No texto sobre a mala de dinheiro, copie tudo desde "Mas imagine agora" até "da mala inclusa.", trocando o nome "Tibet" por "Nepal".

- **Texto da página**:
---------------

Mas imagine agora que eu (que moro há anos longe da minha família e, muito raramente, meus parentes menos próximos têm qualquer notícia a meu respeito) mandasse uma carta para alguns deles começando exatamente como acima e, adicionalmente, divulgasse a informação de que eu havia me convertido ao budismo e, antes de me mandar, definitivamente, para o Tibet, no fim do ano, iria querer fazer uma doação de todos os meus bens, distribuindo-os entre os parentes menos afortunados. A grana da mala inclusa.
A história agora é bem outra. A existência da mala pode, sim, interferir na vida de alguém. Numa situação dessas, não é difícil de se imaginar que alguns dos meus parentes iriam considerar bastante o caso, ponderar as possibilidades e, após algumas conversas em família, reflexões, e duas ou três noites de insônia, iriam acabar admitindo um certo nível de “crença” na mala de dinheiro do Barros. Claro, sempre haveria aqueles que iriam duvidar que eu possuísse esse quase milhão de dólares, mas mesmo estes “descrentes”, estariam sempre reavaliando as possibilidades para manter ou reforçar a sua própria descrença. Só que eles, do mesmo modo que os meus “crentes”, não teriam como saber se a mala realmente existe ou não, o que faz dessa descrença ― acreditar que ela “não existe” ― também uma forma de fé, idêntica à dos crédulos, só que com o sinal invertido.
Com o passar dos meses, eu poderia continuar mandando mais cartas para a minha parentada explicando como consegui acumular aquela estupenda quantia, confirmando a minha conversão ao budismo, ratificando a minha decisão de doar todos os meus bens, etc., e até estipulando algumas regras para a divisão dos dólares, que, se não fossem seguidas à risca, impossibilitaria o pecador, digo, o faltoso, de receber a sua recompensa monetária. As cartas seriam tantas e reforçariam de tal modo a ideia inicial do milhão de dólares, que eles as encadernariam luxuosamente e passariam a venerar, mui respeitosamente, o volume assim obtido como se fosse um livro sagrado, onde constaria tudo sobre a origem do dinheiro, sobre a minha motivação para me desfazer dos meus bens, e o passo a passo que garantiria a salvação (ups!), uma parte do montante, melhor dizendo.

---------------

- **Dados fornecidos**:
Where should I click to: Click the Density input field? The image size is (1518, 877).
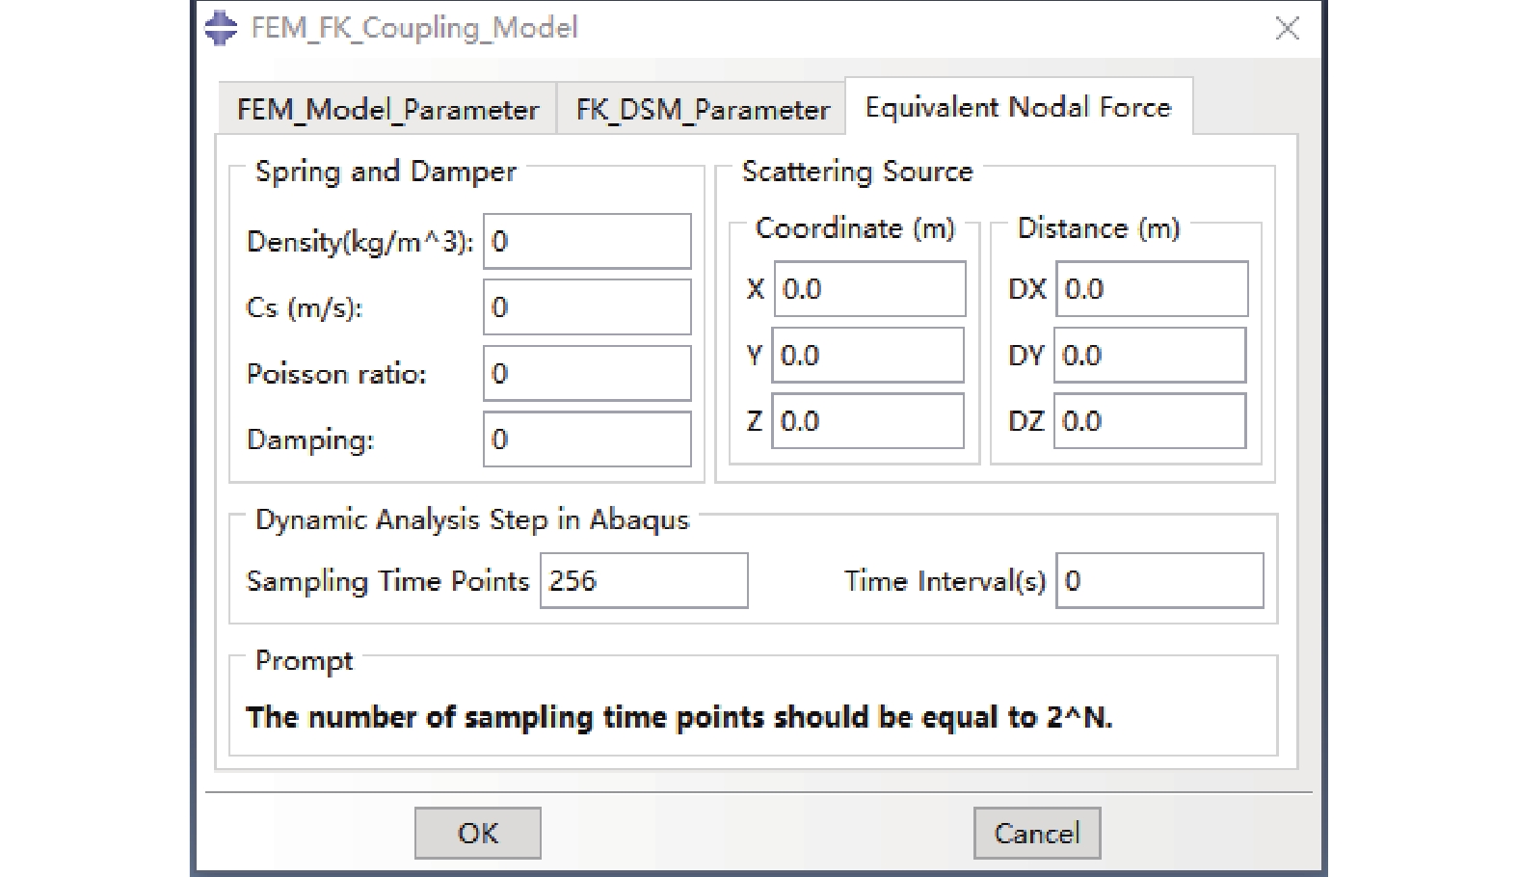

---------------

- **Resposta da tarefa**:
Mas imagine agora que eu (que moro há anos longe da minha família e, muito raramente, meus parentes menos próximos têm qualquer notícia a meu respeito) mandasse uma carta para alguns deles começando exatamente como acima e, adicionalmente, divulgasse a informação de que eu havia me convertido ao budismo e, antes de me mandar, definitivamente, para o Nepal, no fim do ano, iria querer fazer uma doação de todos os meus bens, distribuindo-os entre os parentes menos afortunados. A grana da mala inclusa.